Что с именем Иова совпадает советское сокращение И.О.В., “инвалид Отечественной войны”, я узнал из примечательной книги воспоминаний О. К. Россиянова.
Имя автора мне было знакомо по материалу о венгерской словесности еще в первом томе “Краткой литературной энциклопедии”. Это был том, вызвавший много шума, в первую очередь упоминанием еще недавно запрещенных имен, но наряду со смелыми и честными статьями в нем попадались и такие, о которых Эренбург выразился в частной беседе с характерной иронией: “Ведь теперь даже и не требуют, чтобы так писали”. Статьи Россиянова были составлены, кажется, в полную меру того, как тогда уже можно было написать.
Дети расстрелянных венгерских эмигрантов-коминтерновцев скрывались, бывало, под литературными псевдонимами, и я принял фамилию “Россиянов” за искусственную, но ошибся — подобные встречаются среди духовного сословия. Дед автора статей был сельский священник, о судьбе которого читатель может узнать в Сети: имя о. Димитрия Россиянова фигурирует в списке православных новомучеников и исповедников ХХ века.

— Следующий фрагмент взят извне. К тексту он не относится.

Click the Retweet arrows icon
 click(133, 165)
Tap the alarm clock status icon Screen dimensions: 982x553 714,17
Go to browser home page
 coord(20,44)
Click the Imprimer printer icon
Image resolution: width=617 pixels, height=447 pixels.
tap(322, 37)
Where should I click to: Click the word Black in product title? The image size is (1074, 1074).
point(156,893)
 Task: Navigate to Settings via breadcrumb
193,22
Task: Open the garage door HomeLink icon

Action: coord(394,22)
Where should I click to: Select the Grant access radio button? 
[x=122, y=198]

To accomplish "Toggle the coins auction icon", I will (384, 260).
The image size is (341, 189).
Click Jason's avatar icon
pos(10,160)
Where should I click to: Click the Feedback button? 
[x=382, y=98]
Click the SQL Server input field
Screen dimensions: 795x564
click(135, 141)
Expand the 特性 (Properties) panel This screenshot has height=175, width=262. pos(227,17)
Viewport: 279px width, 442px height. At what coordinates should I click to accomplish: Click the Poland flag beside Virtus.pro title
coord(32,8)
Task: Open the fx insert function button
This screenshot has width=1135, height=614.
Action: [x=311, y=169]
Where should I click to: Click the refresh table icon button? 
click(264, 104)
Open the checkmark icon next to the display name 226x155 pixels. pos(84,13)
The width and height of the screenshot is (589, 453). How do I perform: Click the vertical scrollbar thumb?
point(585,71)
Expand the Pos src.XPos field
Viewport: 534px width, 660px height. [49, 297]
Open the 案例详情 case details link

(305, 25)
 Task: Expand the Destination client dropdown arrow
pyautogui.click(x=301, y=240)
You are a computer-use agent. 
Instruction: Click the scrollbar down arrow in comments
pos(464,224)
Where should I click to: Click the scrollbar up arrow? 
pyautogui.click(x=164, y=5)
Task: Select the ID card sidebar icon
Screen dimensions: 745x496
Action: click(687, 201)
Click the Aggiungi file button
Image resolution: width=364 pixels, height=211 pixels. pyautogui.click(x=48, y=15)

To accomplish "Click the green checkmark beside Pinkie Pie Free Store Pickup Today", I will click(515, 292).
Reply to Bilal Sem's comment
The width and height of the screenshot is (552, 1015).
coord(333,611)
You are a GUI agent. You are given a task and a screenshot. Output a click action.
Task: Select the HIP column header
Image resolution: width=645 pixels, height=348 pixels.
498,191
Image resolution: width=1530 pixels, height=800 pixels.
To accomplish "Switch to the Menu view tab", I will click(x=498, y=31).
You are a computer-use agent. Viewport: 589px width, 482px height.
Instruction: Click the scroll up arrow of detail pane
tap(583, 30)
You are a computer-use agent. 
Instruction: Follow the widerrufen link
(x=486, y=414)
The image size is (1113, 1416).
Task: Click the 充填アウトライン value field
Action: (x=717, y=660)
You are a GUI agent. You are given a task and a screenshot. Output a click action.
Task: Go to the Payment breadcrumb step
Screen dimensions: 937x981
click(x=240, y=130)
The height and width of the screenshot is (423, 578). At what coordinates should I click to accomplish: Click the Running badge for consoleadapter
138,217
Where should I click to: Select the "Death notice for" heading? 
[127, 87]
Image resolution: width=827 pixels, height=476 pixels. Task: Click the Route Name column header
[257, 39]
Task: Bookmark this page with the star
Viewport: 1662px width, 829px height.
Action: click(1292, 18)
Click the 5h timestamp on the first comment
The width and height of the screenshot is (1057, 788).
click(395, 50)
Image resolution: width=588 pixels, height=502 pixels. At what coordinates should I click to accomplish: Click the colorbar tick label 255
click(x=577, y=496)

Некоторые биографии венгерских литераторов в КЛЭ были довольно заметно сокращены редакцией и, вероятно, поэтому появились без подписи автора: так пострадал, например, выдающийся поэт Михай Бабич (1883—1941), которого я как раз в то время перечитывал, занимаясь венгерской метрикой. Если интуиция меня не подводит, написал о нем именно Россиянов. Бабичу всегда не везло по части сокращений. Кажется, только теперь его стихи опубликованы без купюр. В будапештском издании 1960-х годов редактор прямо указал, что исключены стихи, “которые по своим ирредентистским настроениям могли бы нанести обиду соседним странам”, а в послесловии к посмертному собранию его поэзии, вышедшему в 1942 году, было уведомление без мотивировки: “Стихотворения, озаглавленные └Молодой военный“, └Не такую смерть, не такую борьбу“, а также несколько строк из стихотворений └Тысяча девятьсот сороковой“ и └Быть может, потоп“ мы не могли включить в этот том”. В стихах, запрещенных в 1962 году, говорилось о Венгрии-“огрызке” (“Csonka Magyarorszg”), изувеченной Трианонским мирным договором, и о возвращенных в 1940 году окраинах. В 1942 году редактор заменил в стихотворении о 1940 годе двумя строчками черточек строфу, в которой изображалась еще нейтральная Венгрия, окруженная опустошением европейской войны: “Вот уже гонимы, как стадо, народы, / люди мечутся, как испуганные крысы, / города пылают в неутолимом огне, / гибель племен попустил Бог. / Ты стоишь на своей древней башне, озираясь молчаливо. / Дрожь бежит по спине от злых соседних ветров. / Взор твой летает повсюду, как в библейском / потопе вымокшие голуби Ноя”.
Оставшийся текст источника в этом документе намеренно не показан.